Se desestima pues el recurso de apelación interpuesto.

SEPTIMO. - No se aprecian motivos para una especial imposición de las costas de este recurso.

Vistos los artículos de aplicación,

Fallo

Se desestima el recurso de apelación interpuesto en nombre y representación de don Pedro Jesús y doña Gregoria contra la sentencia 530 /2022 dictada por la sección 2ª de la Audiencia Provincial de Madrid de fecha 26 de septiembre de 2022, sin especial imposición de las costas de esta alzada.

Notifíquese esta resolución a las partes, haciéndoles saber que, contra la misma cabe recurso de casación ante la Sala Segunda del Tribunal Supremo, que puede ser anunciado ante esta Sala, dentro del plazo de cinco días, mediante escrito autorizado por un Abogado y suscrito por un Procurador. Lo acuerdan, mandan y firman las Sras. Magistradas que figuran al margen.

PUBLICACIÓN. - Dada y pronunciada fue la anterior Sentencia por las Ilmas. Sras. Magistradas que la firman y leída por la Ilma. Sra.
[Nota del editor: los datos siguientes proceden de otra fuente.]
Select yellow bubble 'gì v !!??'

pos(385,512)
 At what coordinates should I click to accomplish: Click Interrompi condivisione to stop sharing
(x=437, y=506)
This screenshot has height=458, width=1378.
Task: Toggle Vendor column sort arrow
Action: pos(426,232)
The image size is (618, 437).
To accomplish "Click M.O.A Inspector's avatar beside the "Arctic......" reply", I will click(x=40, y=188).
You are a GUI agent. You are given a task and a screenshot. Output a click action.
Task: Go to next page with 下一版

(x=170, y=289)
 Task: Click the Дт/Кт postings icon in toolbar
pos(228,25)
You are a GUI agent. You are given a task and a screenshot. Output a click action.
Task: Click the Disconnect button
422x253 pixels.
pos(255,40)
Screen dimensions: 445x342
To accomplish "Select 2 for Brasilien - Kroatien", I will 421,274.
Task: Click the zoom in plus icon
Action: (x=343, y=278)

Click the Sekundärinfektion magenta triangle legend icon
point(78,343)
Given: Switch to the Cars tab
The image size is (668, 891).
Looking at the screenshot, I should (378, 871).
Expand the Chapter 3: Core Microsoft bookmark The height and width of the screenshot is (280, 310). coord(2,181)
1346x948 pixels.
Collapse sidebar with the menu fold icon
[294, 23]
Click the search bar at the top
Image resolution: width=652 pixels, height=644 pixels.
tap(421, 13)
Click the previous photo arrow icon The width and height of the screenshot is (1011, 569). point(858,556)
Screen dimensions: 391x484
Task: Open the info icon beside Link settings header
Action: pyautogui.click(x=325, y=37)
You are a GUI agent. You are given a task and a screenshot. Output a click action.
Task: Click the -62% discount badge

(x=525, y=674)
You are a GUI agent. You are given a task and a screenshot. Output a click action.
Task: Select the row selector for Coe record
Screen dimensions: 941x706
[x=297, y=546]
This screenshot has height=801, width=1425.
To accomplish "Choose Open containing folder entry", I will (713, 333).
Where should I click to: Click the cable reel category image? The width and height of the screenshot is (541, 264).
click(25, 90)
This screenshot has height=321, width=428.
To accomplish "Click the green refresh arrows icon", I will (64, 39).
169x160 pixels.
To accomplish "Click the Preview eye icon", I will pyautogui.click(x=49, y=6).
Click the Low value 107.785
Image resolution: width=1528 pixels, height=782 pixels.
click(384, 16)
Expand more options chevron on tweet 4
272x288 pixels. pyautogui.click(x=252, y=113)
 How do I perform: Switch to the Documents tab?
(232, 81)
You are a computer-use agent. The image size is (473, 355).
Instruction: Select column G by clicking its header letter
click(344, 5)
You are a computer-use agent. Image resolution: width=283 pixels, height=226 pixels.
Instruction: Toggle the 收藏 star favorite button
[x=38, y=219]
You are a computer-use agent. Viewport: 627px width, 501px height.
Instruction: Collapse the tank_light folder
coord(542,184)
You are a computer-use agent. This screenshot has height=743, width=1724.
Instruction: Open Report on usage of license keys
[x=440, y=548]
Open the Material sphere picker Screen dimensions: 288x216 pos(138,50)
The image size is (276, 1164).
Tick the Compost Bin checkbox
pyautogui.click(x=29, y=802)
Presidenta en el mismo día de su fecha, de lo que yo, el Letrado de la Admón. de Justicia, certifico.

La difusión del texto de esta resolución a partes no interesadas en el proceso en el que ha sido dictada sólo podrá llevarse a cabo previa disociación de los datos de carácter personal que los mismos contuvieran y con pleno respeto al derecho a la intimidad, a los derechos de las personas que requieran un especial deber de tutela o a la garantía del anonimato de las víctimas o perjudicados, cuando proceda.

Los datos personales incluidos en esta resolución no podrán ser cedidos, ni comunicados con fines contrarios a las leyes.